> _THE PROBLEM_: Extend the essay on why some people embrace harsh, dissonant music past its final paragraph on heavy metal.

Looking back at the variety of reviews I’ve written in the past few months, variety is the principal thing that strikes me. There are stylistic tendencies, but they have come about through natural enough processes, such as artists who know one another sending me their music to review: as far as my own proclivities are concerned I’m almost freakishly eclectic. This is a tendency I’ve noted in myself for many years, going back to when I was a young punk rocker who also enjoyed listening to the George Benson records I’d inherited from my dad, and it’s become more and more pronounced with time.
Basically, I just like music. All of it. I believe that there are good and bad practitioners within every style and tradition, and that’s where I’m inclined to make value judgements, but the question of whether or not a particular genre sounds good to me, is coterminous with another question: do I understand it? If I hear a new sound and I don’t like it, I want to know why, and by the time I’ve found out, I don’t dislike it any more.
This is all very well when the only obstacle to engagement with a new sound is familiarity, but certain sounds carry a very strong negative aesthetic value for some people, and when a style of music deliberately foregrounds those harmonies and timbres (which is frequently done precisely to exploit their negative associations) what are we to make of it? Some of you don’t like brutally abrasive smashing sounds, and you never will; other people are willing to listen to noisy music, but only under specific circumstances.
I find it hard to make an argument for people to accept aggressive or dissonant music into their homes and ears if they are disinclined to do so: many, probably most people, engage with music on primarily aesthetic terms, and as such they expect their music to be ‘ear-pleasing’. I’m about to make an argument for accepting ostensibly un-aesthetic sounds as artistically meaningful, but first I want to explore the way that certain sounds are acceptable to certain people, but not to others.
Heavy metal, for example, involves harsh, distorted sounds, intended to be heard at a high volume, and it has millions upon millions of ardent fans. Many people who may well like certain kinds of rock music, however, find it utterly intolerable, a noise too violent to be meaningful. So just why do many people love this sound, so commercially successful that it has to be considered mainstream? Fans of metal value its heaviness, its power, its impact, and its aggression. I would guess that part of its initial appeal was that it was obnoxious, and unacceptable to commonplace tastes. Its ugly surface was inherently subversive, and flipped the bird at a society that marginalised its predominantly young, working class adherents. Now of course it is a commonplace sound, and listeners come to its aesthetic as an established set of stylistic conventions, but still many sets of ears find it impossible to buy into anything so abrasive.

> _DATASET CONTENT_:
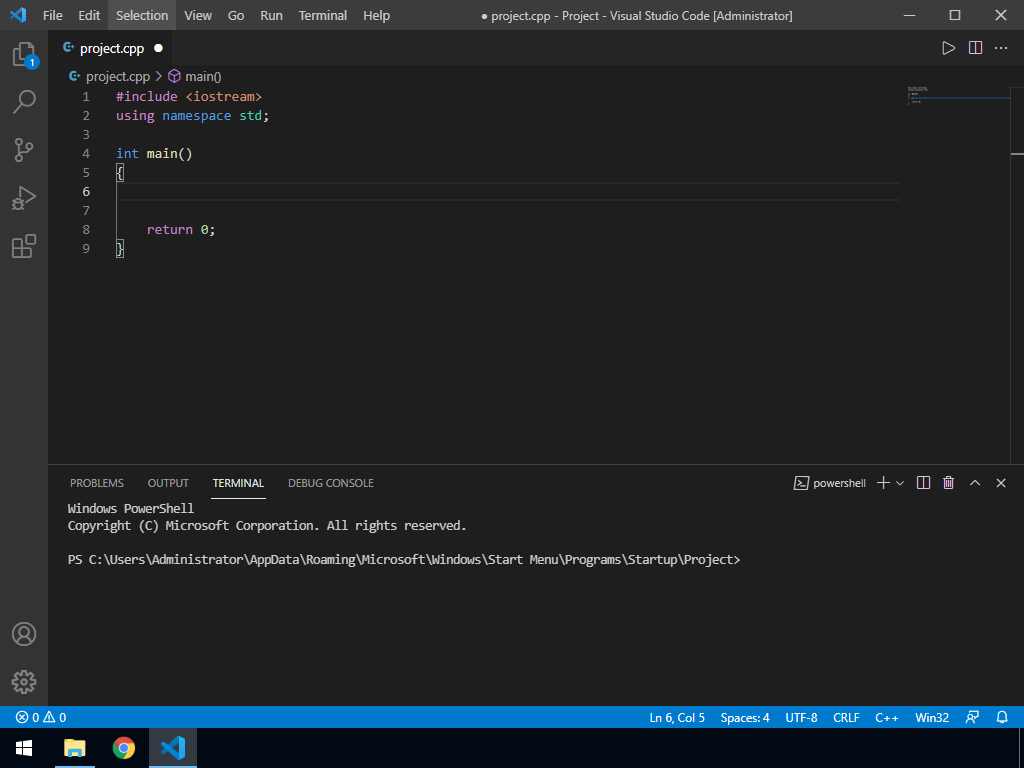This screenshot has width=1024, height=768.
Task: Kill the terminal with trash icon
Action: [x=949, y=483]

> _EXERCISE OUTPUT_:
Metal is far from the most violently unappealing style of music: many forms of rock and electronica go out of their way to avoid any conventional aesthetic value. Still other approaches to music making introduce conventionally unmusical sounds: the sounds produced by objects other than musical instruments, or found sounds and field recordings. For many people these sounds will have less inherent ugliness than clearly musical sounds do when they fail to conform to their aesthetic expectations. Think, for example, of the appeal a powerful sports car’s engine note may have for someone who only listens to acoustic jazz.
I can’t really begin to get into a detailed exploration of the idea of the aesthetic, but I need to relate it to the idea of musical meaning. In other fields, literature for instance, there may be an obvious distinction between the element of meaning, what the words stand for, and the aesthetic, how well crafted, or how beautiful they are. In music, leaving aside any lyrical meanings, the meaning of the sound is in the experience of listening to it, which can clearly not be easily separated from the aesthetic element.
It’s really in the field of sound art, which may or may not be music, that the relationship between meaning and aesthetics is most strikingly explored. Here listeners are given a familiar context, and familiar sounds, but the context is that of aesthetic evaluation, where the sounds may well be those of everyday life. They are given sounds that may be more or less commonplace, but that are rarely accorded any aesthetic value, and invited to interpret them as meaningful in the same way as music. Paradoxically, this may be easier for some people to accept than some forms of relatively conventional music: for instance, the sound of a stream flowing will be far more appealing to many listeners than the sound of hardcore punk.
The real point of this though, is that the listener is invited to listen to the sound as given, rather than through the prism of their expectations. When you listen to an audio montage of a street scene, there is no sense that it should sound like something in particular: if a loud or abrasive sound suddenly cuts across the soundscape, if it comes from a contextually intelligible source (such as a bus’ brakes squealing), then it will sound quite acceptable and inoffensive. The sense that the sound is meaningful robs it of its power to be aesthetically transgressive.
The reason, I think, that I find it possible to listen to music in any style whatsoever, is that I assume the sound is meaningful, and set out to find that meaning. I refuse to turn away from a sound (unless it’s physically painful, in which case I may listen from a distance). You may be turned off by hip-hop, and find the surface meanings of its lyrics offensive: but looking beyond and through its generic conventions there is a similar set of musical and aesthetic meanings to be found as in any other musical discourse. The same goes for blues rock, jazz fusion, drone, power electronics, pop-punk and 8-bit.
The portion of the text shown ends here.